Work order → In the entries below, find each line with the word "agent" and pull it out.

Input records →
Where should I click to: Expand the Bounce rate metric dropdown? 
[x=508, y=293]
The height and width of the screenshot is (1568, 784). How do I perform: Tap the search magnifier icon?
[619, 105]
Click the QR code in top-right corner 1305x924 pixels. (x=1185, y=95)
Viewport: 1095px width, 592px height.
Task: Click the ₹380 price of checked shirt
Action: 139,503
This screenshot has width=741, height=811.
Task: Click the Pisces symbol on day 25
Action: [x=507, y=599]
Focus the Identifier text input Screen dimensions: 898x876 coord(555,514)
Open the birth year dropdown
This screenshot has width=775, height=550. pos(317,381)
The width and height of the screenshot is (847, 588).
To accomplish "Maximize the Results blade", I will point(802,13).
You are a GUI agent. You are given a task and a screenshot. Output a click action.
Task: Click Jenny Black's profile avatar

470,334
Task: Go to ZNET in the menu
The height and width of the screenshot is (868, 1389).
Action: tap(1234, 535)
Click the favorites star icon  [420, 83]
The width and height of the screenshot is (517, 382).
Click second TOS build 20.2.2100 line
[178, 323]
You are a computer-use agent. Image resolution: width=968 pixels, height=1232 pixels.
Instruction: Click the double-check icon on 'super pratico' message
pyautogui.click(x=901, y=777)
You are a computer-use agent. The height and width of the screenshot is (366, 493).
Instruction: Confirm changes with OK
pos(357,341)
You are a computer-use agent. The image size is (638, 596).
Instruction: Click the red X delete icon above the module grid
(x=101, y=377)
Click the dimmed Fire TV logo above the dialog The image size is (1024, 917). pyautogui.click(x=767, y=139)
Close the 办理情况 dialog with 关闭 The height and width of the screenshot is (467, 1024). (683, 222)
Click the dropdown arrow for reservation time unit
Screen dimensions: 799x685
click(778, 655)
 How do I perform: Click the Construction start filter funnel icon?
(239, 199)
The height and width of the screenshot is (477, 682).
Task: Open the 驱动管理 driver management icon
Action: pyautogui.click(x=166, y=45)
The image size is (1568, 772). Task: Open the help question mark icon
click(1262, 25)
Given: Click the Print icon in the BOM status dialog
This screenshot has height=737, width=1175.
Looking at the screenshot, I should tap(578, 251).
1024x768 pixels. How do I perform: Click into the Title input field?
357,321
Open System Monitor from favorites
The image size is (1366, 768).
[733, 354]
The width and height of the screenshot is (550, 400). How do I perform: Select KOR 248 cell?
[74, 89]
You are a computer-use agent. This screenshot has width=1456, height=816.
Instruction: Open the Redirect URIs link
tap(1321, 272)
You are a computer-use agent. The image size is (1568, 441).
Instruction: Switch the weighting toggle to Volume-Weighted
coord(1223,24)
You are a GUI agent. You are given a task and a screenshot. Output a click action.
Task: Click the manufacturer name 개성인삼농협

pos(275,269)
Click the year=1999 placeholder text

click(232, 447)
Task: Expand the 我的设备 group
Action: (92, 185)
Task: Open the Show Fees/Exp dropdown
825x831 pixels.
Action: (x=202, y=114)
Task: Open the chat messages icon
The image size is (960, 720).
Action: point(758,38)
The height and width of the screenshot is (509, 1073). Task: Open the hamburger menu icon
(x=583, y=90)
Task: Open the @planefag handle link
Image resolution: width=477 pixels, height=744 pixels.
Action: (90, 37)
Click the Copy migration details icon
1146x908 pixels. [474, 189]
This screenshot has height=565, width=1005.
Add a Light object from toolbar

Answer to this task →
You are a GUI agent. You are given a task and a screenshot. Output a click action.
You are a computer-use agent. Image resolution: width=968 pixels, height=1232 pixels.
You are a computer-use agent. The height and width of the screenshot is (366, 493).
You are a computer-use agent. The image size is (638, 596).
You are a computer-use agent. This screenshot has width=1456, height=816.
You are a computer-use agent. The image size is (1568, 441).
You are a GUI agent. You are given a task and a screenshot. Output a click action.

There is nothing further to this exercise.